**To be done**
Continue the forum thread below on the post "Grin F*cking: It's Not Nice," picking up after its last sentence rather than from the listing that follows it.

Grin F*cking: It's Not Nice - polymathist
http://incube.us/?p=38

======
Kluny
It really depends on you relationship with the person, doesn't it? If it's a
casual acquaintance, or even if it's a good friend who is known for being
emotional, why should I expose myself to their potential anger when I say
their idea sucks? I can be as careful as I want with my tone of voice and
picking confrontational, constructive language, but there's still a chance
they'll take offense and blow up at me.

What's in it for me? If someone wants me to think hard about their thing, and
make a serious effort to communicate my thoughts about it, they have to earn
it with trust. It's their own responsibility to research their idea and get
honest, informed opinions about whether it will work or not. It's not my
responsibility to be their mom.

**Dataset excerpt**

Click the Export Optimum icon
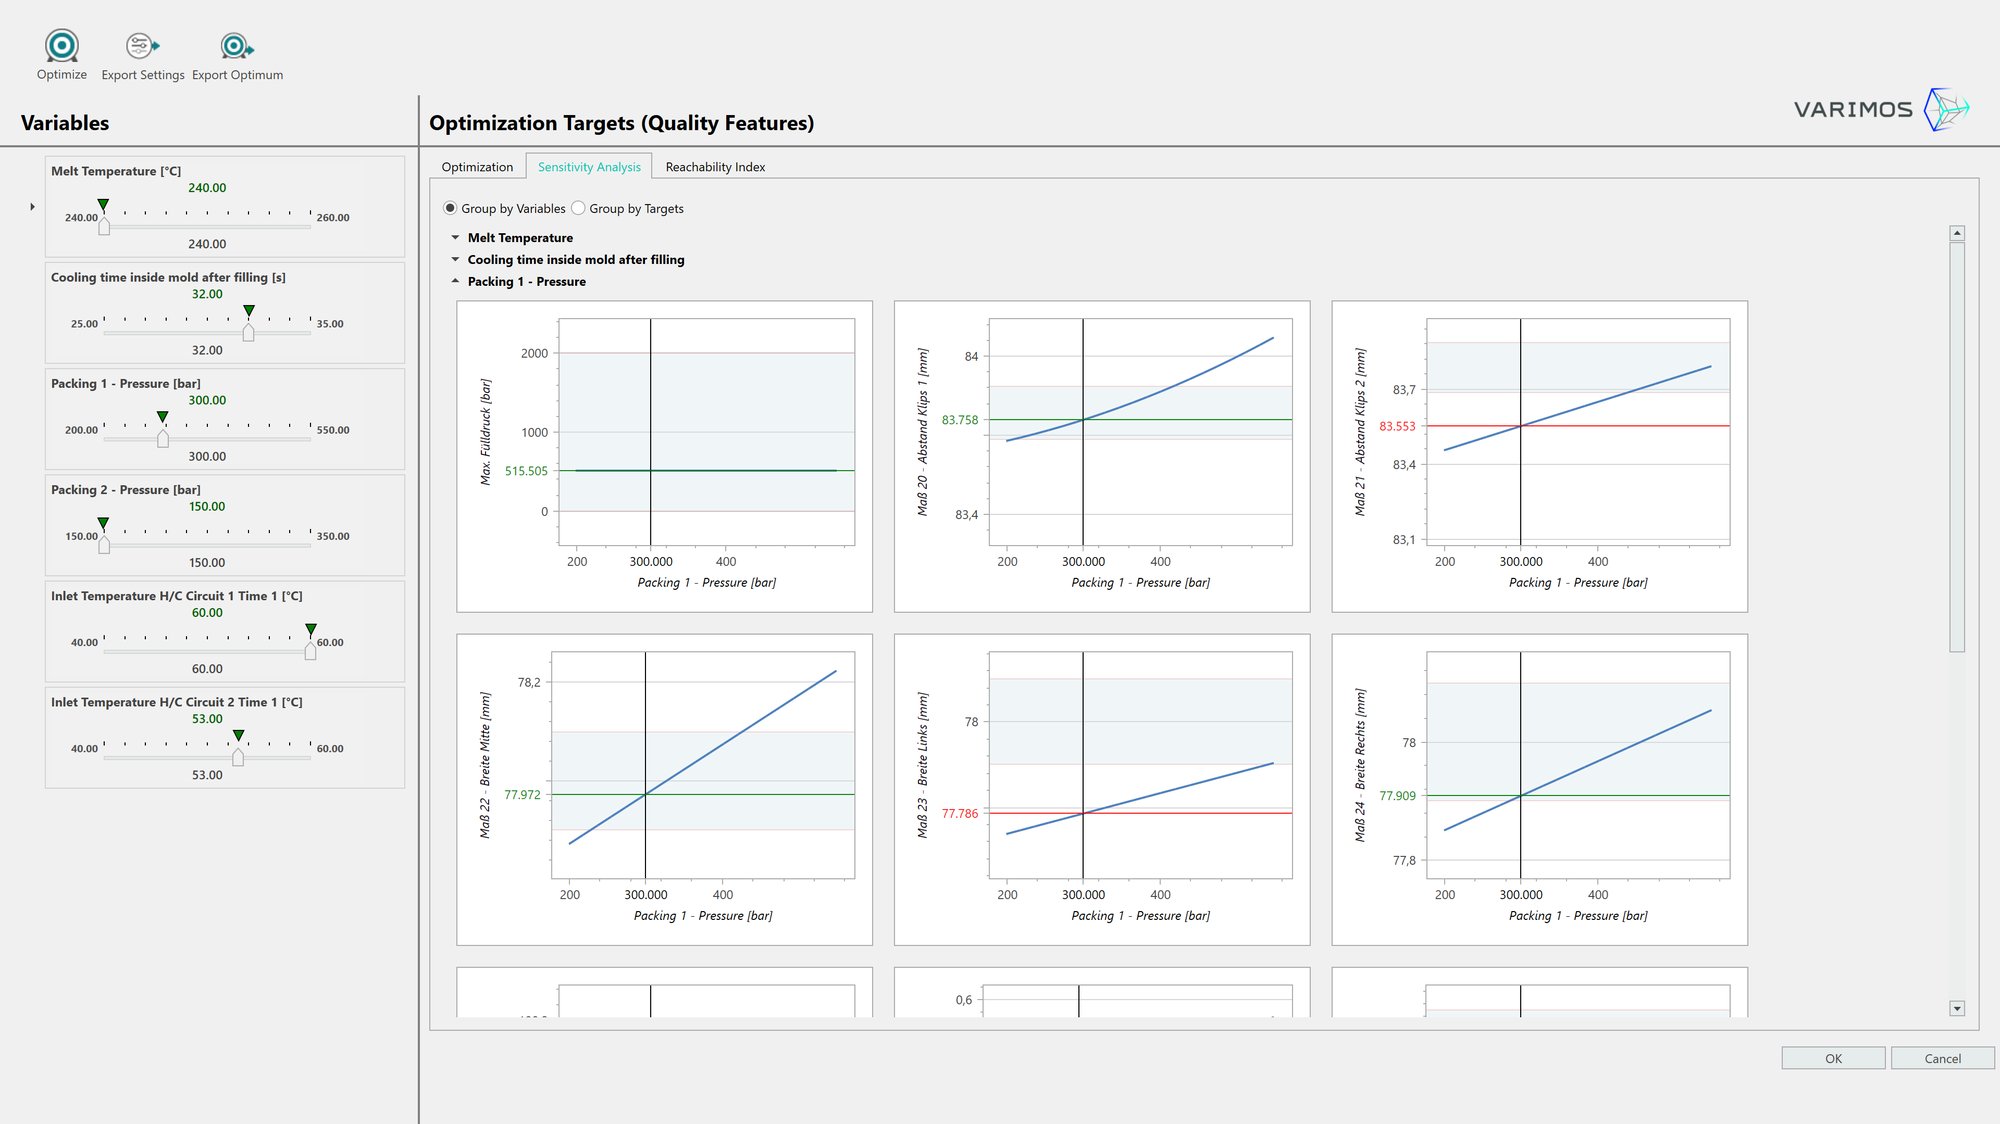The image size is (2000, 1124). pyautogui.click(x=236, y=46)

**In response**
------
fabioberger123
Great post. I've been guilty of this at times and will try hard to stop. It's
hard to strike a balance on knowing when a person just needs to try and idea
and when they should really reconsider it entirely. Also, I would have told
the founders of Twitter that I think their idea is stupid and that no one is
going to post 140 characters about their breakfast. I would have been wrong to
be discouraging. I guess the key is "constructive" feedback, this no matter
what your overall opinion of the idea can help point them in the right
direction.

------
kirillklimuk
I've been grinfucked so many times in my life... and I've done it myself just
as many. Being confrontational and instructive is hard. Being polite and
unopinionated is easy. =(

------
antidaily
Cool design, bro.